- WHAT IS REQUIRED -
Filter out every line below that lacks "agent", and copy the rest.

(Stored items)

===============

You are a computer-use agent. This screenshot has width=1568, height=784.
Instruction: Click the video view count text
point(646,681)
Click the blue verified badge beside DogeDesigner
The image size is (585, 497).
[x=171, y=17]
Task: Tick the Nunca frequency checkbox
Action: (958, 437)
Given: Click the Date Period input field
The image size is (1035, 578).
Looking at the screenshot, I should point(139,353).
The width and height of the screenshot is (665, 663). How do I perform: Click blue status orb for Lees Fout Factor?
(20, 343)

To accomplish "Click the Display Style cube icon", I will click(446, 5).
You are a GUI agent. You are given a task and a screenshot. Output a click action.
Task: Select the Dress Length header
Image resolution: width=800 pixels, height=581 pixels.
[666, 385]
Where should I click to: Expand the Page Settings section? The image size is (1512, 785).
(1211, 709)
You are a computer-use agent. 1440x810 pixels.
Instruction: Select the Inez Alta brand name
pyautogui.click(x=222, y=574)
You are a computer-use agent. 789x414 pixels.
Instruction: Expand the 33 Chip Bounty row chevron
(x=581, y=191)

===============

- OUTPUT OF THE EXERCISE -
You are a computer-use agent. This screenshot has width=1568, height=784.
You are a GUI agent. You are given a task and a screenshot. Output a click action.
You are a computer-use agent. 1440x810 pixels.
You are a computer-use agent. 789x414 pixels.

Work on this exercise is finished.